Exercise prompt » Copy out every line of the data below character for character, keeping them in their original order.

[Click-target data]
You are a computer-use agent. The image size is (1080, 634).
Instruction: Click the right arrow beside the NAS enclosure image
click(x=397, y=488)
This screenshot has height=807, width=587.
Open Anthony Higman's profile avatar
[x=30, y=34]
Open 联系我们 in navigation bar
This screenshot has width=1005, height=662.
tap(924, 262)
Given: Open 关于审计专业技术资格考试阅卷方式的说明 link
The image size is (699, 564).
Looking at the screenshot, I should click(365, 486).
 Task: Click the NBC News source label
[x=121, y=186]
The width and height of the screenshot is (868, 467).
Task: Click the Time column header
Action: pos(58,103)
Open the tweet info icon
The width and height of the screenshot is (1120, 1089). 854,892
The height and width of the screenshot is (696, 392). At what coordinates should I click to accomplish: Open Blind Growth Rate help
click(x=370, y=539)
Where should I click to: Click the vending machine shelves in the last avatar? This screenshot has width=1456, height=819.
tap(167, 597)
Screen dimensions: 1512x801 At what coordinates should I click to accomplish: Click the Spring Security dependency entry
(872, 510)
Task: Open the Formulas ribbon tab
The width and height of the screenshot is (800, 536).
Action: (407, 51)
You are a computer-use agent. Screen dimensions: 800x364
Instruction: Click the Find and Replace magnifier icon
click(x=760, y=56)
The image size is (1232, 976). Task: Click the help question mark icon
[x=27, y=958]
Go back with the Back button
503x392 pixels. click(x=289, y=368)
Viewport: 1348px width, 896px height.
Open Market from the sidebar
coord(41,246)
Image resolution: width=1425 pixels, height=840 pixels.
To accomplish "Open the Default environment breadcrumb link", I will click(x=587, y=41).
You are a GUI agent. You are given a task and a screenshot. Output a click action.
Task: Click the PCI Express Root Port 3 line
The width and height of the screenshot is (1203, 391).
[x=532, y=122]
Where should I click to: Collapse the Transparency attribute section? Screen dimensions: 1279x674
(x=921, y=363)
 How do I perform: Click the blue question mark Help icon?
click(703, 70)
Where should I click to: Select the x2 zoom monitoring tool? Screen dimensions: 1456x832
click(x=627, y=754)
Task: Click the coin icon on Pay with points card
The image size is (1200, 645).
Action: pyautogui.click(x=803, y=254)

Written response »
You are a computer-use agent. The image size is (1080, 634).
Instruction: Click the right arrow beside the NAS enclosure image
click(x=397, y=488)
This screenshot has height=807, width=587.
Open Anthony Higman's profile avatar
[x=30, y=34]
Open 联系我们 in navigation bar
This screenshot has width=1005, height=662.
tap(924, 262)
Given: Open 关于审计专业技术资格考试阅卷方式的说明 link
The image size is (699, 564).
Looking at the screenshot, I should click(365, 486).
 Task: Click the NBC News source label
[x=121, y=186]
The width and height of the screenshot is (868, 467).
Task: Click the Time column header
Action: pos(58,103)
Open the tweet info icon
The width and height of the screenshot is (1120, 1089). 854,892
The height and width of the screenshot is (696, 392). At what coordinates should I click to accomplish: Open Blind Growth Rate help
click(x=370, y=539)
Where should I click to: Click the vending machine shelves in the last avatar? This screenshot has width=1456, height=819.
tap(167, 597)
Screen dimensions: 1512x801 At what coordinates should I click to accomplish: Click the Spring Security dependency entry
(872, 510)
Task: Open the Formulas ribbon tab
The width and height of the screenshot is (800, 536).
Action: (407, 51)
You are a computer-use agent. Screen dimensions: 800x364
Instruction: Click the Find and Replace magnifier icon
click(x=760, y=56)
The image size is (1232, 976). Task: Click the help question mark icon
[x=27, y=958]
Go back with the Back button
503x392 pixels. click(x=289, y=368)
Viewport: 1348px width, 896px height.
Open Market from the sidebar
coord(41,246)
Image resolution: width=1425 pixels, height=840 pixels.
To accomplish "Open the Default environment breadcrumb link", I will click(x=587, y=41).
You are a GUI agent. You are given a task and a screenshot. Output a click action.
Task: Click the PCI Express Root Port 3 line
The width and height of the screenshot is (1203, 391).
[x=532, y=122]
Where should I click to: Collapse the Transparency attribute section? Screen dimensions: 1279x674
(x=921, y=363)
 How do I perform: Click the blue question mark Help icon?
click(703, 70)
Where should I click to: Select the x2 zoom monitoring tool? Screen dimensions: 1456x832
click(x=627, y=754)
Task: Click the coin icon on Pay with points card
The image size is (1200, 645).
Action: pyautogui.click(x=803, y=254)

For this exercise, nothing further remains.